#### Your instructions:
Once the data has been read, print it back in full, exactly.
___
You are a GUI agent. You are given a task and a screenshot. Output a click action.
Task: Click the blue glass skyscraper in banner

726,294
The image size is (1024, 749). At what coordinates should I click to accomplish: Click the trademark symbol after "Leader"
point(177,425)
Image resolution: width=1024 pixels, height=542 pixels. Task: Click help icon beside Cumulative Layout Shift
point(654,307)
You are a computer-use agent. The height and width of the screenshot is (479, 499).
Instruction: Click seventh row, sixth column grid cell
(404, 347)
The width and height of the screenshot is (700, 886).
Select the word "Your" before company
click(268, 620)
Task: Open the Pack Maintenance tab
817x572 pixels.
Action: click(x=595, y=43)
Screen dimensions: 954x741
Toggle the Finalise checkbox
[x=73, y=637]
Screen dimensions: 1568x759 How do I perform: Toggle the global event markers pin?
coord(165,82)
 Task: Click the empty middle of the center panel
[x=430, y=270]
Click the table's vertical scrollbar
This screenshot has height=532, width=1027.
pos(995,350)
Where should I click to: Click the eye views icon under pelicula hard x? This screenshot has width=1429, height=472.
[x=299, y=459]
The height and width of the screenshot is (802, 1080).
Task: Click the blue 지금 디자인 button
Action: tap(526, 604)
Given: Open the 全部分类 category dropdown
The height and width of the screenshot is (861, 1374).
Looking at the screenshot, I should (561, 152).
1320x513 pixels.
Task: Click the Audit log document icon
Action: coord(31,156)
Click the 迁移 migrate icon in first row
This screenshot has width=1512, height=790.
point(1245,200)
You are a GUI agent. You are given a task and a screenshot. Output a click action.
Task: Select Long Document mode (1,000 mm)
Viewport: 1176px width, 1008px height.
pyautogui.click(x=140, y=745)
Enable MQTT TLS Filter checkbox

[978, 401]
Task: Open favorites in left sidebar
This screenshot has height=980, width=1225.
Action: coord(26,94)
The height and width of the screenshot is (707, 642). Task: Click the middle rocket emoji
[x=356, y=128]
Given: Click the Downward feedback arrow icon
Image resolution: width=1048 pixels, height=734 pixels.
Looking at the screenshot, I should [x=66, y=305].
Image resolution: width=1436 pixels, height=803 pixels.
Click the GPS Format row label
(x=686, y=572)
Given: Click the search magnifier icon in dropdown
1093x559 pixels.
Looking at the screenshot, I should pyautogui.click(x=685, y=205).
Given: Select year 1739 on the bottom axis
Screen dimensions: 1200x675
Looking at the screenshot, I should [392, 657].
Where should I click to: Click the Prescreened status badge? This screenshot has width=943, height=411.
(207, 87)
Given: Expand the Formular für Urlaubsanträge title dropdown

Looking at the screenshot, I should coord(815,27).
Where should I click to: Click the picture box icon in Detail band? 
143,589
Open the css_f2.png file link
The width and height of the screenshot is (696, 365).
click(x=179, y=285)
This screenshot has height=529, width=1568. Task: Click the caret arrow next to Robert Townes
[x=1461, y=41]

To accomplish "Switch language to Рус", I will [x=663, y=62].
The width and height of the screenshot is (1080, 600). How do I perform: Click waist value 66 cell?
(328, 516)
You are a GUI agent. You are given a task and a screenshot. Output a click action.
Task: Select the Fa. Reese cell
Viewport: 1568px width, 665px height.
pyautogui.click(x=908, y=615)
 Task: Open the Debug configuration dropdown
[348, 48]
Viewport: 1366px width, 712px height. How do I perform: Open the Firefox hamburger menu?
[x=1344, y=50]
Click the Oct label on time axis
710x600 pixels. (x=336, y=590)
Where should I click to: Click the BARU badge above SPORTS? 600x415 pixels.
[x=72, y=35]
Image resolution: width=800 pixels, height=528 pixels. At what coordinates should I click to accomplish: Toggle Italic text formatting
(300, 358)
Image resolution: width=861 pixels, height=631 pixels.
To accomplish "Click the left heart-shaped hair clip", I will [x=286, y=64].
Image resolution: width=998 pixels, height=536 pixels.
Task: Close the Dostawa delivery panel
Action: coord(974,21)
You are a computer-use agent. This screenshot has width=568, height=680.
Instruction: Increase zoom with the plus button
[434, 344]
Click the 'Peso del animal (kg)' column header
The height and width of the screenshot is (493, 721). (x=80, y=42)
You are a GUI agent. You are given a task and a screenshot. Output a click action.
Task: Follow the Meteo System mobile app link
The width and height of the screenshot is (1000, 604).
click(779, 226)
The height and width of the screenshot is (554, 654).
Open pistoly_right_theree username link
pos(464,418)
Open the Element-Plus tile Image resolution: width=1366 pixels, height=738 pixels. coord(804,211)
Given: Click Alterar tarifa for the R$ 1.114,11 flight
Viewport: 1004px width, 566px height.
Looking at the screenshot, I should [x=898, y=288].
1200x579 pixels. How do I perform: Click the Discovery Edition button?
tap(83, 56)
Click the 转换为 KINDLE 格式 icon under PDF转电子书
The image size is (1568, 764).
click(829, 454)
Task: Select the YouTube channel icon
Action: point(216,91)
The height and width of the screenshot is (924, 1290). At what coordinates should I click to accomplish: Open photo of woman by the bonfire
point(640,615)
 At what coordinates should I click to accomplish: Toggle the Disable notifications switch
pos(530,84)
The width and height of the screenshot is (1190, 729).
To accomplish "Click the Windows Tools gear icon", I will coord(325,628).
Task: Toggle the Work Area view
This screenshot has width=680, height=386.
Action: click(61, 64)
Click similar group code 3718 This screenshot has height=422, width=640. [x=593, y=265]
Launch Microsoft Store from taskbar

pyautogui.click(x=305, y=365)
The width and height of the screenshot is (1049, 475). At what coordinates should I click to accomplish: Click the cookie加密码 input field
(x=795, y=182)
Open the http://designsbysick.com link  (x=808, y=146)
___
#### Solution for this exercise:
You are a GUI agent. You are given a task and a screenshot. Output a click action.
Task: Click the blue glass skyscraper in banner

726,294
The image size is (1024, 749). At what coordinates should I click to accomplish: Click the trademark symbol after "Leader"
point(177,425)
Image resolution: width=1024 pixels, height=542 pixels. Task: Click help icon beside Cumulative Layout Shift
point(654,307)
You are a computer-use agent. The height and width of the screenshot is (479, 499).
Instruction: Click seventh row, sixth column grid cell
(404, 347)
The width and height of the screenshot is (700, 886).
Select the word "Your" before company
click(268, 620)
Task: Open the Pack Maintenance tab
817x572 pixels.
Action: click(x=595, y=43)
Screen dimensions: 954x741
Toggle the Finalise checkbox
[x=73, y=637]
Screen dimensions: 1568x759 How do I perform: Toggle the global event markers pin?
coord(165,82)
 Task: Click the empty middle of the center panel
[x=430, y=270]
Click the table's vertical scrollbar
This screenshot has height=532, width=1027.
pos(995,350)
Where should I click to: Click the eye views icon under pelicula hard x? This screenshot has width=1429, height=472.
[x=299, y=459]
The height and width of the screenshot is (802, 1080).
Task: Click the blue 지금 디자인 button
Action: tap(526, 604)
Given: Open the 全部分类 category dropdown
The height and width of the screenshot is (861, 1374).
Looking at the screenshot, I should (561, 152).
1320x513 pixels.
Task: Click the Audit log document icon
Action: coord(31,156)
Click the 迁移 migrate icon in first row
This screenshot has width=1512, height=790.
point(1245,200)
You are a GUI agent. You are given a task and a screenshot. Output a click action.
Task: Select Long Document mode (1,000 mm)
Viewport: 1176px width, 1008px height.
pyautogui.click(x=140, y=745)
Enable MQTT TLS Filter checkbox

[978, 401]
Task: Open favorites in left sidebar
This screenshot has height=980, width=1225.
Action: coord(26,94)
The height and width of the screenshot is (707, 642). Task: Click the middle rocket emoji
[x=356, y=128]
Given: Click the Downward feedback arrow icon
Image resolution: width=1048 pixels, height=734 pixels.
Looking at the screenshot, I should [x=66, y=305].
Image resolution: width=1436 pixels, height=803 pixels.
Click the GPS Format row label
(x=686, y=572)
Given: Click the search magnifier icon in dropdown
1093x559 pixels.
Looking at the screenshot, I should pyautogui.click(x=685, y=205).
Given: Select year 1739 on the bottom axis
Screen dimensions: 1200x675
Looking at the screenshot, I should [392, 657].
Where should I click to: Click the Prescreened status badge? This screenshot has width=943, height=411.
(207, 87)
Given: Expand the Formular für Urlaubsanträge title dropdown

Looking at the screenshot, I should coord(815,27).
Where should I click to: Click the picture box icon in Detail band? 
143,589
Open the css_f2.png file link
The width and height of the screenshot is (696, 365).
click(x=179, y=285)
This screenshot has height=529, width=1568. Task: Click the caret arrow next to Robert Townes
[x=1461, y=41]

To accomplish "Switch language to Рус", I will [x=663, y=62].
The width and height of the screenshot is (1080, 600). How do I perform: Click waist value 66 cell?
(328, 516)
You are a GUI agent. You are given a task and a screenshot. Output a click action.
Task: Select the Fa. Reese cell
Viewport: 1568px width, 665px height.
pyautogui.click(x=908, y=615)
 Task: Open the Debug configuration dropdown
[348, 48]
Viewport: 1366px width, 712px height. How do I perform: Open the Firefox hamburger menu?
[x=1344, y=50]
Click the Oct label on time axis
710x600 pixels. (x=336, y=590)
Where should I click to: Click the BARU badge above SPORTS? 600x415 pixels.
[x=72, y=35]
Image resolution: width=800 pixels, height=528 pixels. At what coordinates should I click to accomplish: Toggle Italic text formatting
(300, 358)
Image resolution: width=861 pixels, height=631 pixels.
To accomplish "Click the left heart-shaped hair clip", I will [x=286, y=64].
Image resolution: width=998 pixels, height=536 pixels.
Task: Close the Dostawa delivery panel
Action: coord(974,21)
You are a computer-use agent. This screenshot has width=568, height=680.
Instruction: Increase zoom with the plus button
[434, 344]
Click the 'Peso del animal (kg)' column header
The height and width of the screenshot is (493, 721). (x=80, y=42)
You are a GUI agent. You are given a task and a screenshot. Output a click action.
Task: Follow the Meteo System mobile app link
The width and height of the screenshot is (1000, 604).
click(779, 226)
The height and width of the screenshot is (554, 654).
Open pistoly_right_theree username link
pos(464,418)
Open the Element-Plus tile Image resolution: width=1366 pixels, height=738 pixels. coord(804,211)
Given: Click Alterar tarifa for the R$ 1.114,11 flight
Viewport: 1004px width, 566px height.
Looking at the screenshot, I should [x=898, y=288].
1200x579 pixels. How do I perform: Click the Discovery Edition button?
tap(83, 56)
Click the 转换为 KINDLE 格式 icon under PDF转电子书
The image size is (1568, 764).
click(829, 454)
Task: Select the YouTube channel icon
Action: point(216,91)
The height and width of the screenshot is (924, 1290). At what coordinates should I click to accomplish: Open photo of woman by the bonfire
point(640,615)
 At what coordinates should I click to accomplish: Toggle the Disable notifications switch
pos(530,84)
The width and height of the screenshot is (1190, 729).
To accomplish "Click the Windows Tools gear icon", I will coord(325,628).
Task: Toggle the Work Area view
This screenshot has width=680, height=386.
Action: click(61, 64)
Click similar group code 3718 This screenshot has height=422, width=640. [x=593, y=265]
Launch Microsoft Store from taskbar

pyautogui.click(x=305, y=365)
The width and height of the screenshot is (1049, 475). At what coordinates should I click to accomplish: Click the cookie加密码 input field
(x=795, y=182)
Open the http://designsbysick.com link  (x=808, y=146)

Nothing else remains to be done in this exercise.